Miss Carter understood his speech only too well. She understood, by a sort of instinct, that he was one of those men who see all the romance and glamour of the world about the head of a woman in her own home. She understood, too, that he was very lonely and very homesick; and she made another mistake.

“Tell me about your home,” she said. “Your mother’s garden—”

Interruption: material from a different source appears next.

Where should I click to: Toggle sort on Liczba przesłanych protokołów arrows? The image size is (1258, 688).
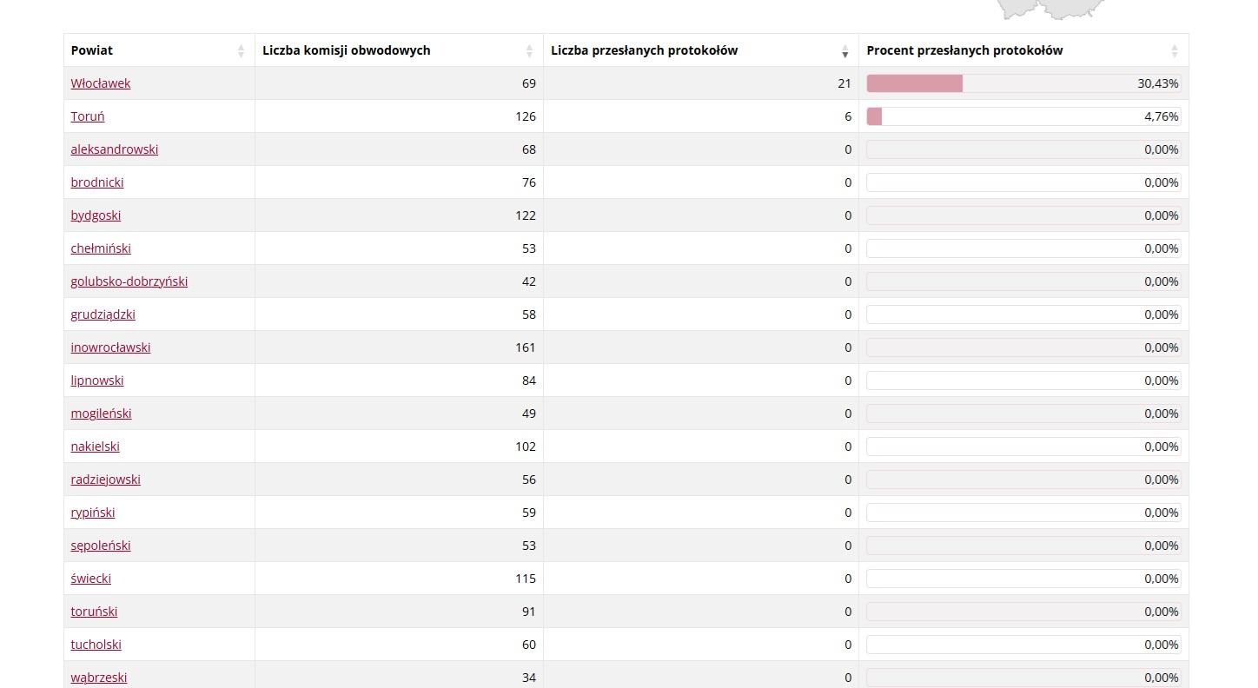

He was silent for a moment.

“Well, you see,” he said, “when my father died, my elder brother got the old place; and he and his wife—well, they’ve made a good many changes.”

Miss Carter felt a sudden and most unreasonable indignation against Mr. Rhodes’s brother and sister-in-law.

“I hate changes!” she said. Then, feeling that she had been too vehement, she smiled. “That’s a sign of growing old,” she said. “I’m—”

“Old!” he cried. “You!”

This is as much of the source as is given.